The term "envelope" refers to the temporal variation of some aspect of a sound. In this case, the aspects to be varied are frequency and amplitude. The code "ADSR" is the standard way of specifying an amplitude envelope, and the code stands for "Attack, Decay, Sustain and Release."
Figure 1 will give an idea of what these terms mean in the case of a harpsicord-like amplitude envelope. The rest of the article will present an approach to creating such envelopes in a music generating program like the Rotberg Synthesizer.
The whole project started as a gag while I was working at the Atari Coin Op Division. One of our colleagues, a disco freak, was compounumg his bad judgment by getting married. Such was the birth of the Synthesizer, which was used to compose our congratulatory lament, the Disco Dirge, written by Dan Pliskin, another ex-Atarian.
Some stubborness prevents me from just listing the program for you. I guess I'd rather lead you to an understanding of how to do it for yourself. I will be referring to various registers in the POKEY chip, and certain functions of the POKEY, but I will in no way describe that chip. Also, I will not be relating any of this to BASIC techniques, which are hopelessly slow for this kind of work. Nor will I discuss any sound editing techniques, but only the means of generating the musical sounds.
There are basically two major classes of sound generation used: static and dynamic. The first consists of nothing more than storing a few values to the various POKEY registers, and sitting back and listening. The capabilities of this approach are quickly exhausted. More useful, and far more interesting, are the dynamic sounds, in which the values stored to the POKEY are constantly changed during the duration of the sound.
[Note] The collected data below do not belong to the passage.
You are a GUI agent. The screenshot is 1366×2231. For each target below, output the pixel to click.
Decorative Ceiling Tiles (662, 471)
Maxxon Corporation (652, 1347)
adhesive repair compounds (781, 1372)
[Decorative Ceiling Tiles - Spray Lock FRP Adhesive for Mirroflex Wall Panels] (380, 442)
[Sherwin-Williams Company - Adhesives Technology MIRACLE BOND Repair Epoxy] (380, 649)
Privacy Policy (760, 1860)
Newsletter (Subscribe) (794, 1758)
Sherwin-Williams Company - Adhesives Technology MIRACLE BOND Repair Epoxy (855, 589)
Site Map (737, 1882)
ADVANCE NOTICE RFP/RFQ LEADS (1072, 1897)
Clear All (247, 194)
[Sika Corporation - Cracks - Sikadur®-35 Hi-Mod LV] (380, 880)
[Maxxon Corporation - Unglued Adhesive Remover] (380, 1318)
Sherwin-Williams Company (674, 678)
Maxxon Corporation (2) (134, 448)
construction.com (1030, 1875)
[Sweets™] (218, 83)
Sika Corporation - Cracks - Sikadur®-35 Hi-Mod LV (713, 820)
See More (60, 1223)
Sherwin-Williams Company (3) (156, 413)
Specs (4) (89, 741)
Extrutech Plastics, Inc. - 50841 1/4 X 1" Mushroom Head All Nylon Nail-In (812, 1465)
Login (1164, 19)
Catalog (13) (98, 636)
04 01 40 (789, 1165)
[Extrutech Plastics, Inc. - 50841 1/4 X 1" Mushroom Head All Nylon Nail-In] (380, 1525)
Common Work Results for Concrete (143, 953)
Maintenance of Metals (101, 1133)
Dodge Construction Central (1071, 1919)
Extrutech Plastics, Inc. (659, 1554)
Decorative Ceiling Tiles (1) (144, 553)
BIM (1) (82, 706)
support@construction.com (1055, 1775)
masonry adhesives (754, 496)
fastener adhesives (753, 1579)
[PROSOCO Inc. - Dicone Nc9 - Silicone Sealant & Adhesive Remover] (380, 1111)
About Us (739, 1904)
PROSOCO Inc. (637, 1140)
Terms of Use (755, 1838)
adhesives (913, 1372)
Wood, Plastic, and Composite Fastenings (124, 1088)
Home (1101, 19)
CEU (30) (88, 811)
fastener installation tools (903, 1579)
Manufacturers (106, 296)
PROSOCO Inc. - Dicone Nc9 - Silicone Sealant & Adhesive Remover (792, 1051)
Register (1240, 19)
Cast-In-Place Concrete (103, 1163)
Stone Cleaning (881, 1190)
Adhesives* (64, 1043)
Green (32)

Three approaches to dynamic sound generation are:
1) Algorithmic. A short routine calculates the values to be stored. The possibilities are limited only by the imagination of the programmer.
2) Table driven. A short program keeps an index into a lookup table to determine what values are to be stored into POKEY during that time interval. New sounds can be generated very quickly by slopping some new values into the tables.
3) Interpretive. A small interpreter program reads instructions and data from a command stream, causing the sounds to be generated by a few preset rules. This method keeps the data tables short, compared to a pure table-driven approach.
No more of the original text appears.